For this purpose the European Commission is preparing legislative initiatives on development of the recently enacted package of regulations aimed at combating tax evasion. At least, such plans were announced by a number of influential European media with reference to their sources.
What are they going to strengthen?
We are talking about mandatory disclosure by multinationals corporations of data on profits received and taxes paid in each of the countries within the European Union.
As reported by the media, the relevant draft law will be officially presented already in April.
Such initiatives were caused by the so-called “Lux Leaks” 2014 – a high-profile scandal when the media became aware of tax transactions carried out by some transnational corporations with Luxembourg, which allowed these corporations to save on taxes the amounts exceeding the revenue part of the Ukrainian budget.

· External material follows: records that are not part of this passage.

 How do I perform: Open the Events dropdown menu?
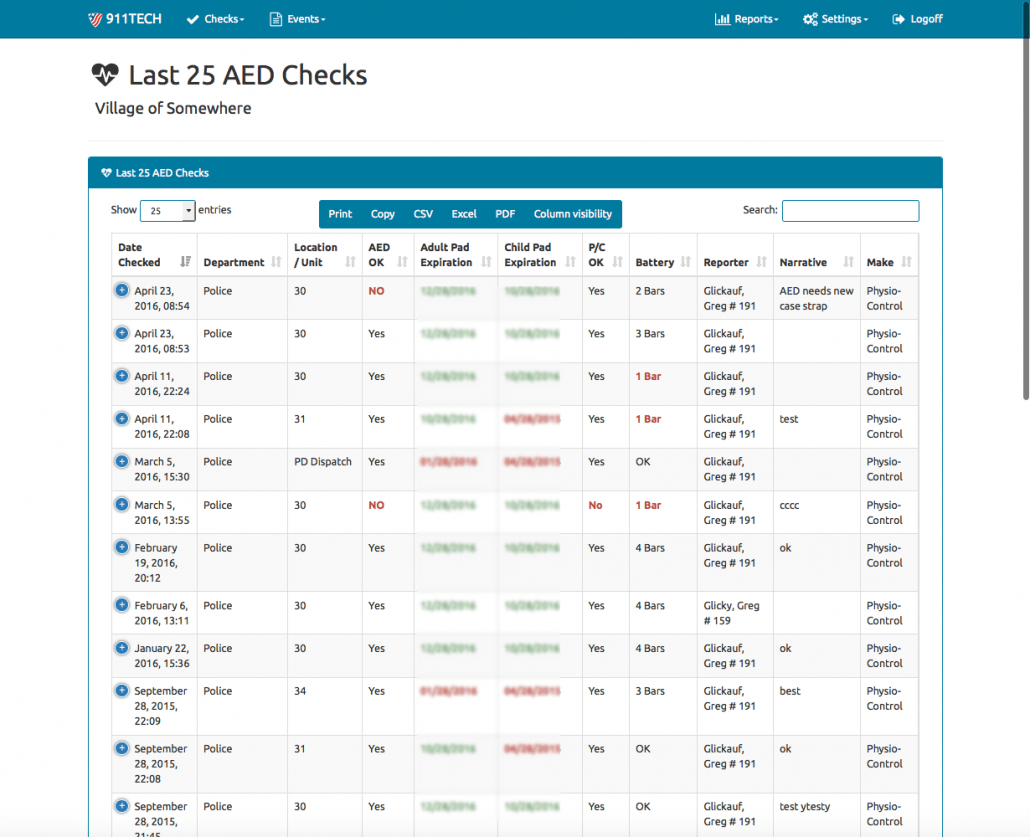[x=297, y=18]
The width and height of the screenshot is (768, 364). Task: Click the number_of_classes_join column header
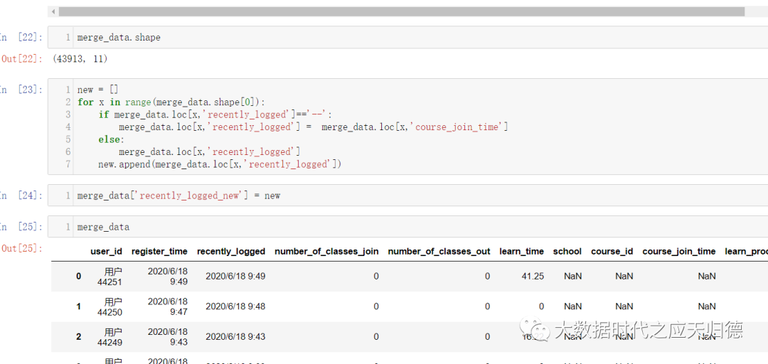326,251
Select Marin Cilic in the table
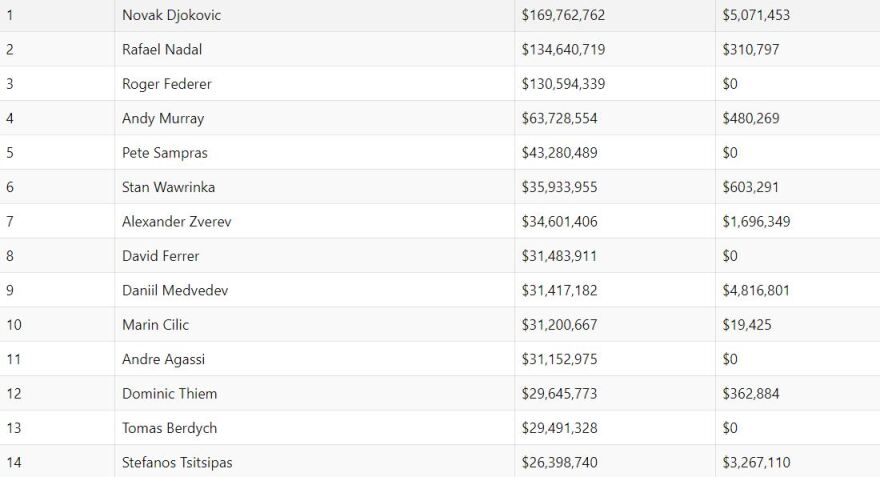Image resolution: width=880 pixels, height=477 pixels. click(155, 325)
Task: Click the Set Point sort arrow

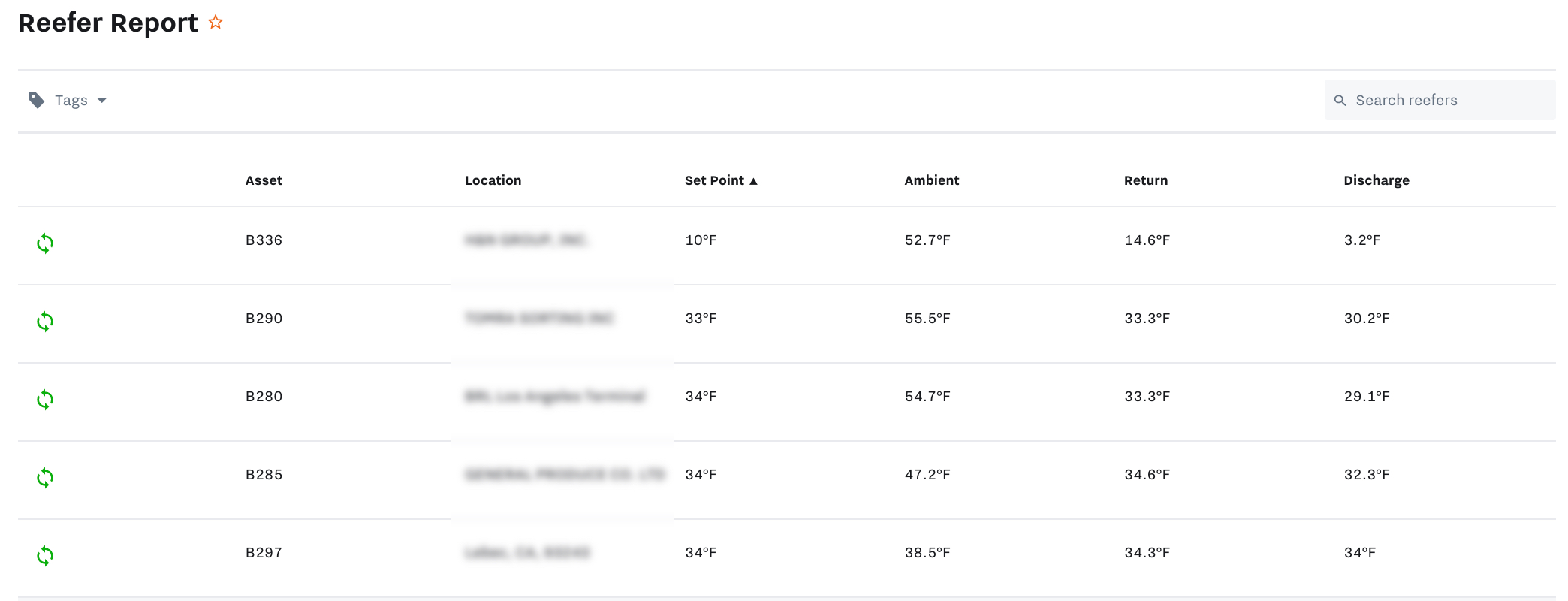Action: coord(753,181)
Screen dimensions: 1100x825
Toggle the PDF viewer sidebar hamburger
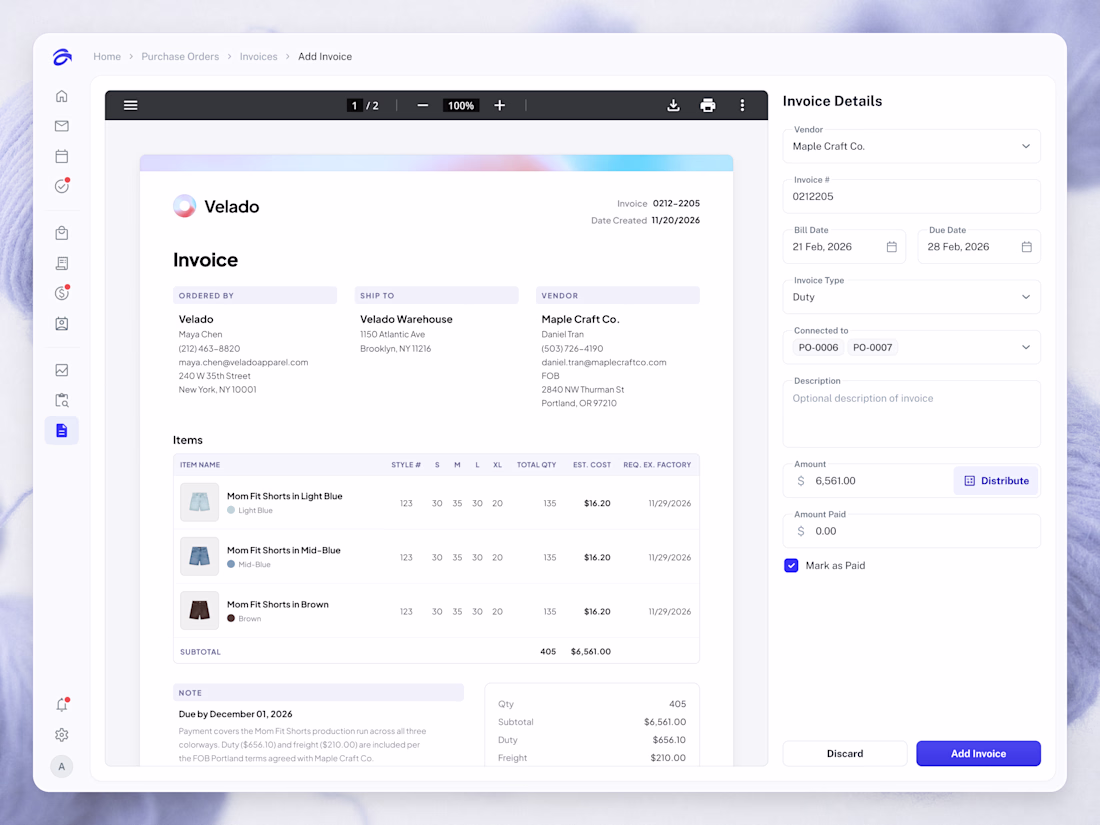130,105
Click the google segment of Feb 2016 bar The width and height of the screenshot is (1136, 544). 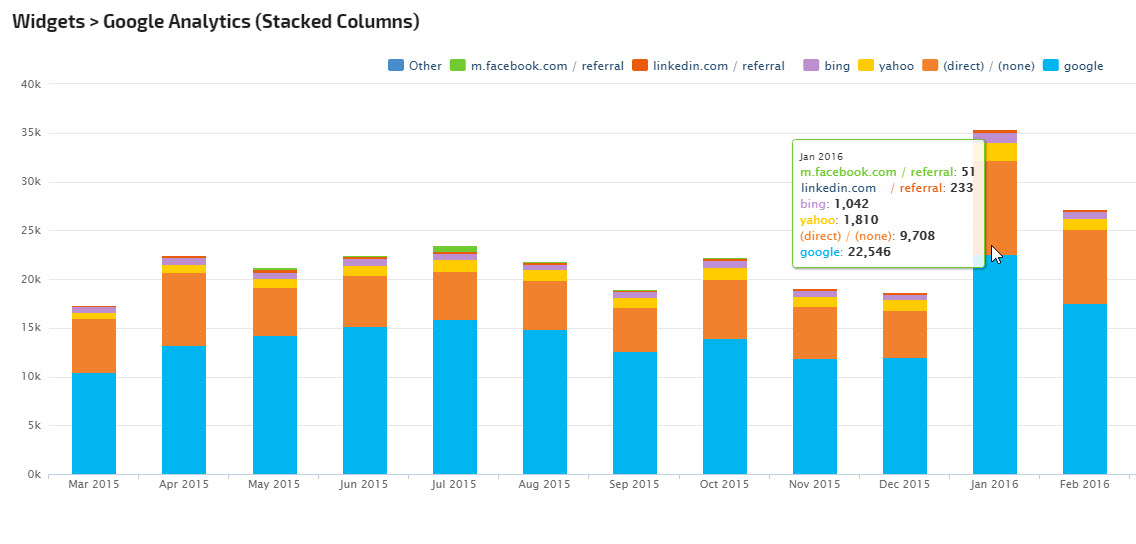pyautogui.click(x=1085, y=388)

After that the European officials could reveal a number of violations of tax legislation by the major tax payers, which illegally identified the country of origin of the source of income to take the advantages provided by the domestic law of individual jurisdictions.
Regarding the scope of the proposed reform there is very little agreement as the estimated thresholds for the companies subject to stricter control (it is proposed to extend it to the companies with an annual turnover of 750 mln euros), apparently, narrow the range of global players, which will be subjected to these requirements.
Moreover, such companies have the possibility to creatively approach the reform of its own corporate structure to avoid such disclosure.
Will such innovations apply to Ukraine?
It is likely that similar rules will be implemented in our country, and that the European Commission will extend the requirements for disclosure of data to the income earned in the European countries outside the EU.
What will happen to the large Ukrainian business in this case?
Obviously, there are not enough Ukrainian companies reaching estimated thresholds so that the new rules in any way adversely affected pumping up of the Ukrainian budget due to the partial transfer of the tax base in Europe (even if there are grounds for such an approach).
The same applies to the possible loss of fiscal revenue due to application of sanctions by the EU to the multinational corporations having the origin of income in Ukraine. It is pointless to suggest that the Ukrainian budget is formed by taxes paid by multinational corporations, which were not paid in the European countries (though, e.g. the multinational tobacco manufacturers are really large budget donors, but they cannot be suspected of minimization as they have large production capacities in Ukraine).
However, this decision of the EU creates an opportunity for Ukraine to become a European tax haven for multinational corporations.
Meanwhile it looks fantastic, but there is nothing impossible in reforming tax legislation and reducing tax burden on business with the proper skill and willingness of the authorities.
At least, these efforts will result in a situation where Ukraine will “just” become a country with comfortable and clear tax treatment.
In any case, it would be beneficial for both the world’s largest businesses and our state.